In February 2008, the Palestinian Center for Human Rights reported that Ayman Fayed, a member of the Al- Quds Brigades, the armed wing of Islamic Jihad, his wife, three of his children and three neighbors had all been killed by an explosion in the Bureij refugee camp, in the central Gaza Strip.

A report, released by the rights group at the time, concluded that the explosion was likely “an internal one,” citing eyewitness accounts of smoke and fire rising from the house seconds before the explosion.

The group warned armed groups in Gaza not to stockpile explosives in residential areas, which threatens civilian lives and is against international humanitarian law.

Justin Alexander, a Middle East analyst for the Economist Intelligence Unit, said the lack of space in the Gaza Strip, coupled with Israel’s monitoring of open agricultural areas, accounts for armed factions’ operations within residential areas.

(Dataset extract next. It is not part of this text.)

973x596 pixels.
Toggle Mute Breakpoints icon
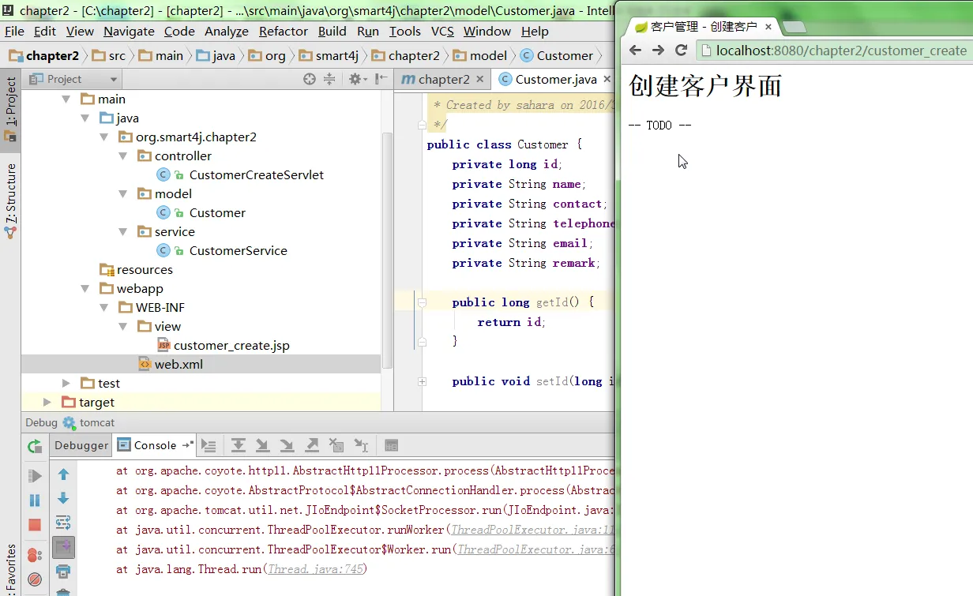[35, 579]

“There aren’t many nonresidential areas in Gaza,” he told The Media Line.

Israel says the terrorist groups, both in Gaza and in Lebanon, have a policy of operating from residential areas to make it harder to hit back at them and to cause civilian casualties that can then be blamed on Israel.

The UN Fact Finding Mission led by Judge Richard Goldstone found that Palestinian armed groups in Gaza had fired rockets from within urban areas during its Operation Cast Lead in January 2009.